Comme si l'on pouvait savoir si l'Angleterre ne ferait pas la paix avec Hitler !
Comme si l'on savait d'avance que Hitler attaquerait l'URSS, son alliée, en 1941, un an après, jour pour jour !
Et que le Japon attaquerait l'Amérique cinq mois plus tard !
Ou qu'un progrès décisif dans les techniques d'armement (la bombe A, par exemple) ne rendrait pas Hitler invincible !
A-t-on le droit de reprocher à un dirigeant politique de n'avoir pas le don d'Adèle ?
Ou bien, au contraire, l'honneur de l'historien ne consiste-t-il pas à situer la décision politique dans le hic et nunc avant d'en effectuer l'évaluation ?
A part la grave confusion, idéologiquement intéressée, entre pacte germano-soviétique et alliance (comme si Staline avait trouvé quelque sujet de joie dans la victoire hitlérienne sur la France), et ton reproche, qui se trompe d'adresse, de ne pas tenir compte des enjeux, informations, et appréhensions de juin 40, je trouve que tu poses fort bien les problèmes. Tu m'apportes un renfort appréciable pour faire admettre ce que je clame depuis 1992 dans un relatif désert : le désespoir de juin 40 devant les succès allemands est à la fois profond et quasi-universel. En d'autres termes, Churchill et de Gaulle sont à la fois lucides et frappadingues, et il n'y a aucun déshonneur à ne pas partager leurs paris.
Mais il y a peut-être de la bêtise, du moins chez les Français.
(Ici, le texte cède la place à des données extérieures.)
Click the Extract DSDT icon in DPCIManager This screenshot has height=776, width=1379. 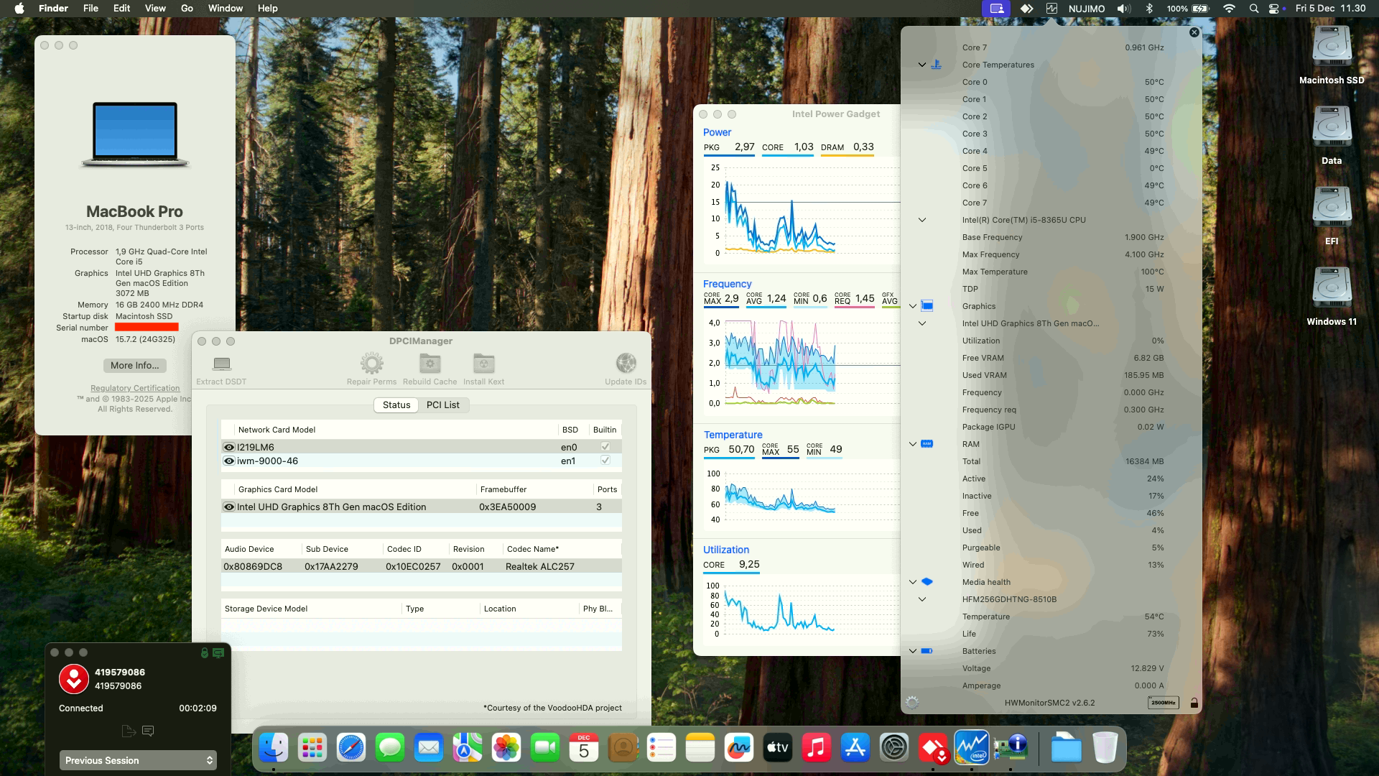point(223,364)
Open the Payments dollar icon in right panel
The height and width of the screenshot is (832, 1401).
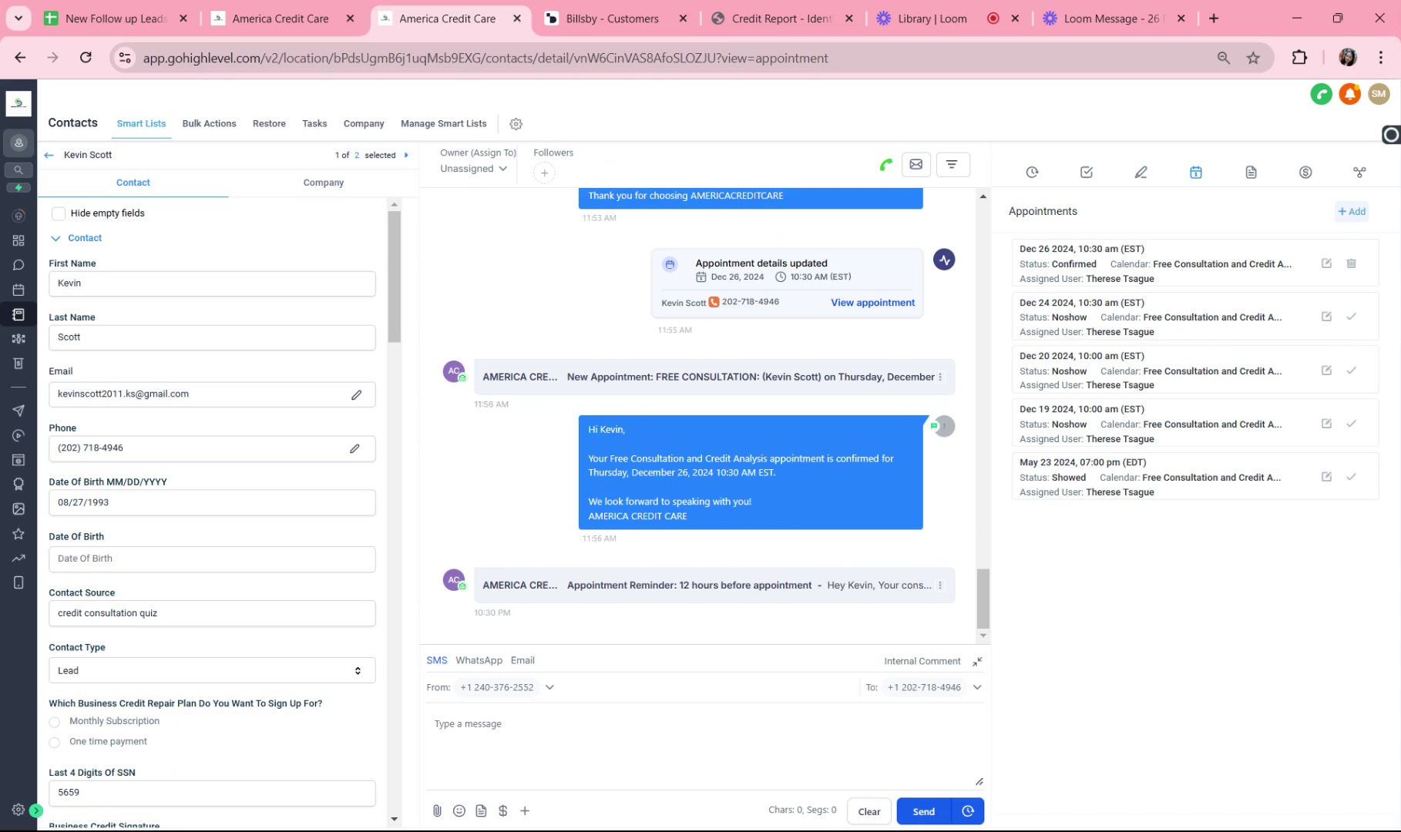click(1305, 173)
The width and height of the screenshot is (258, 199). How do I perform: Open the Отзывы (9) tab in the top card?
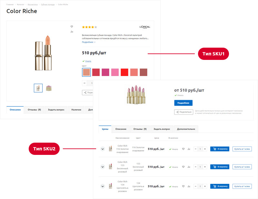tap(34, 110)
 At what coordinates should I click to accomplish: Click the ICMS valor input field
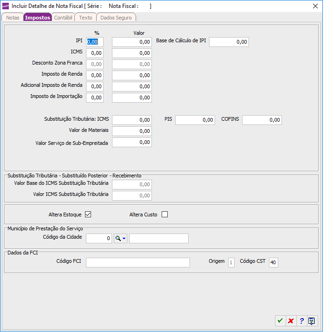tap(132, 53)
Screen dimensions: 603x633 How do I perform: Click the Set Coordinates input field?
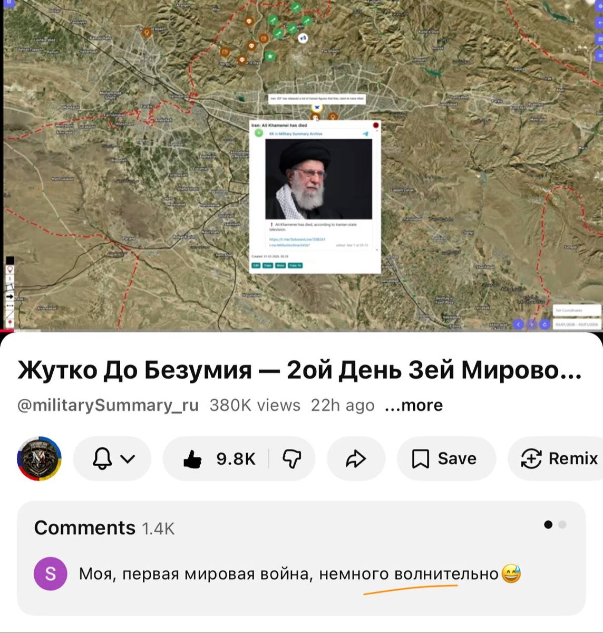click(x=577, y=311)
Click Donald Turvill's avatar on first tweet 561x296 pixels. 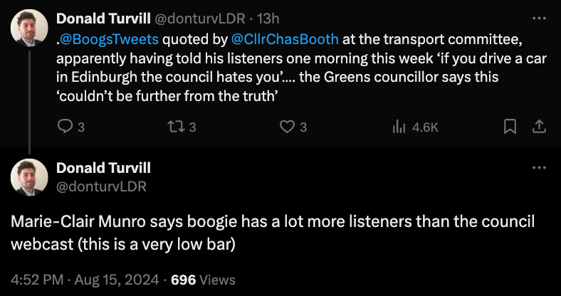pyautogui.click(x=28, y=29)
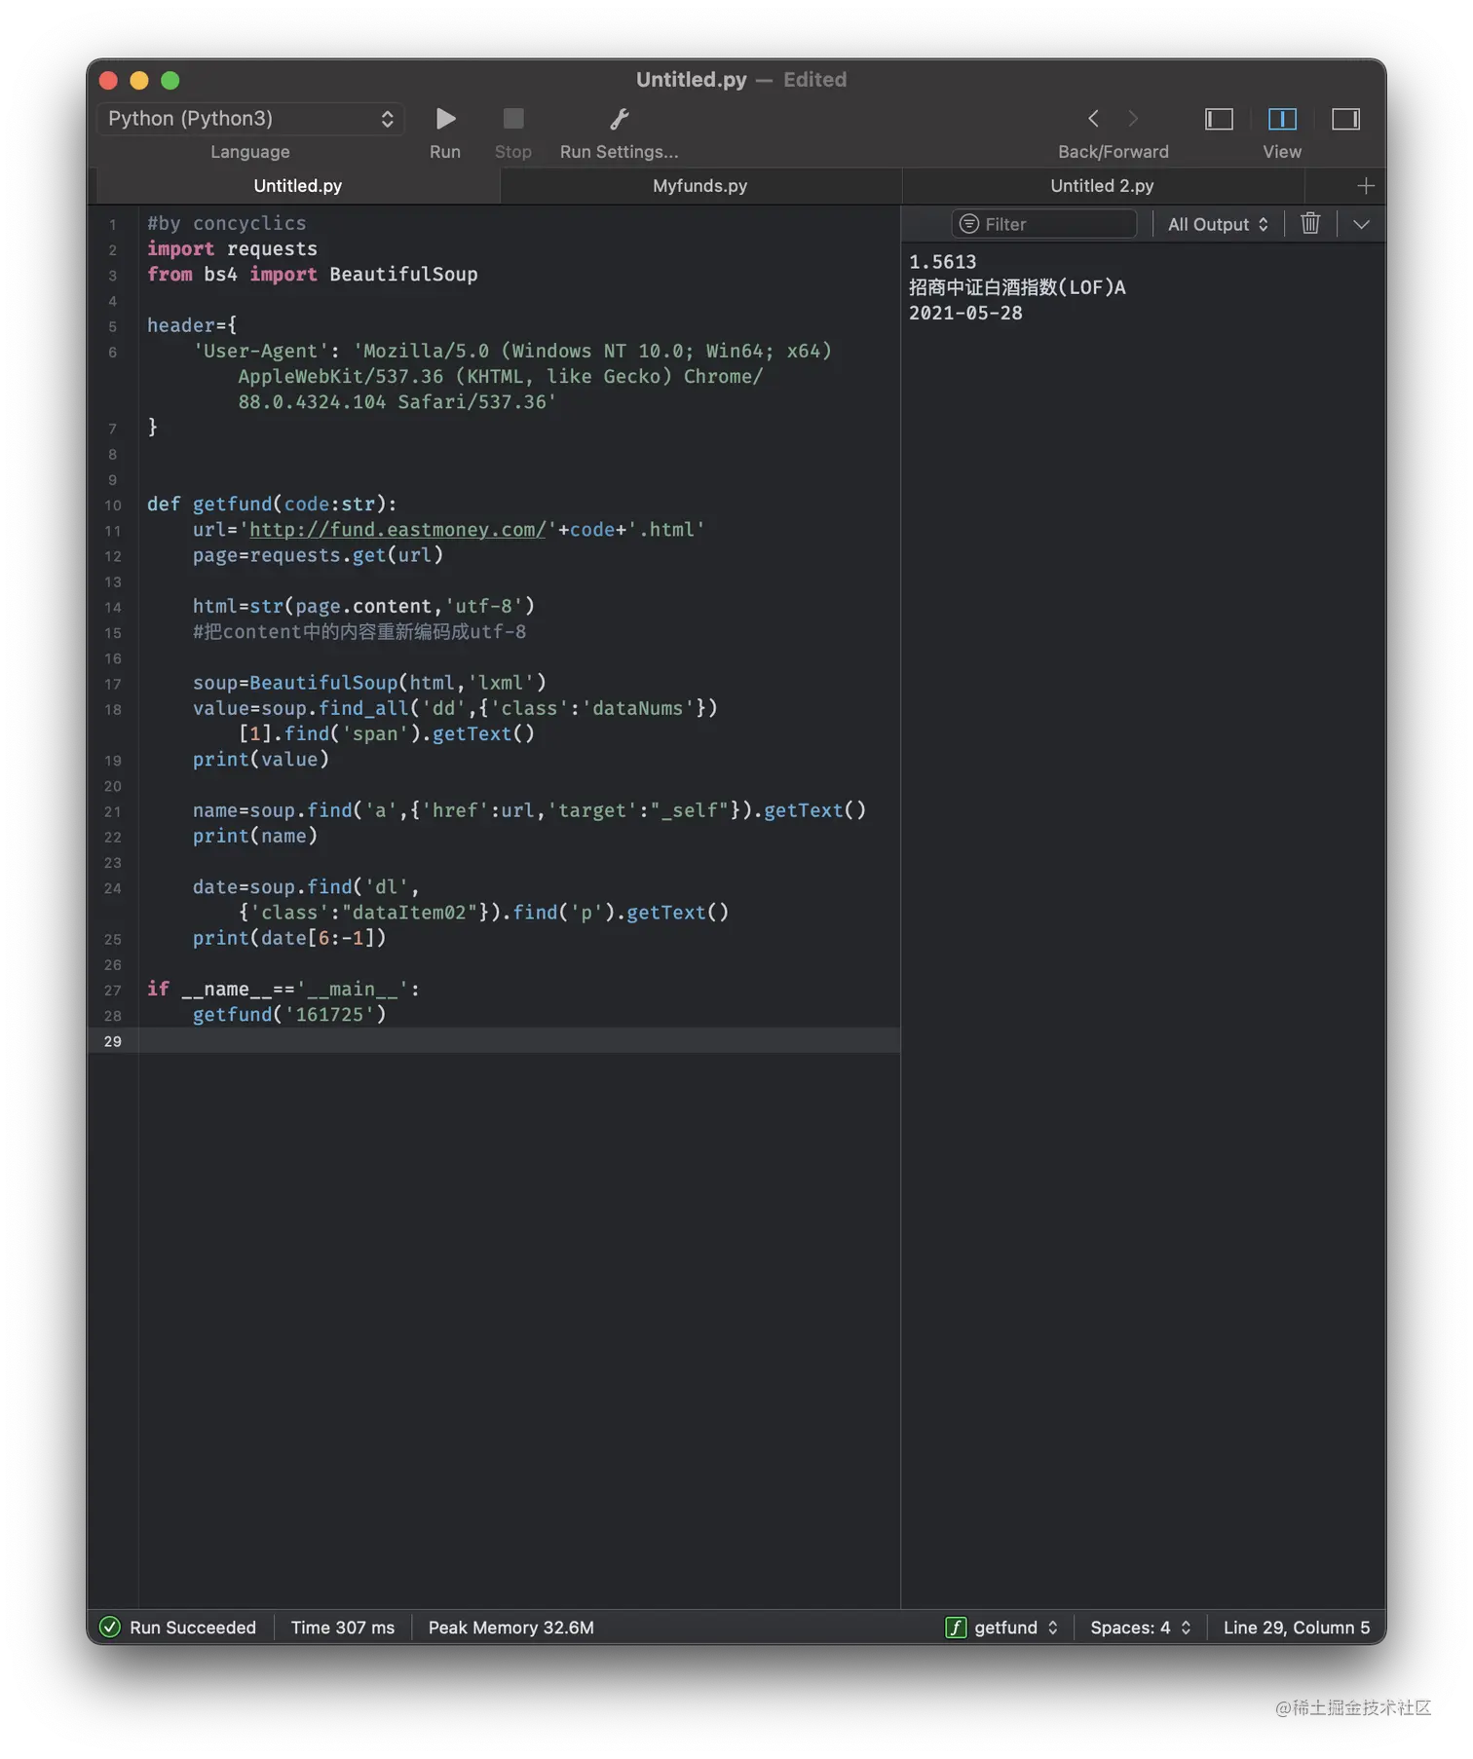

Quant à l'honneur, il pourrait être utile d'en demander la recette à un spécialiste, valeur sûre de la culture française, j'ai nommé Pierre Corneille :
Que vouliez-vous qu'il fît contre trois ? -Qu'il mourût
Ou qu'un beau désespoir alors le secourût.
N'eût-il que d'un moment reculé sa défaite
Rome eût été du moins un peu plus tard sujette.
L'Angleterre, précisément, a beaucoup à perdre en continuant la guerre, et d'ailleurs va le perdre, l'Amérique ne lui faisant aucun cadeau aux Indes et ailleurs. Mais la France ? Elle n'a peut-être pas beaucoup à espérer côté anglais mais rien n'est sûr, tandis que côté allemand tout est joué : si l'armistice anglais suit de près le français, Hitler a les mains libres pour l'écraser définitivement et il est absolument certain qu'il ne va pas s'en priver.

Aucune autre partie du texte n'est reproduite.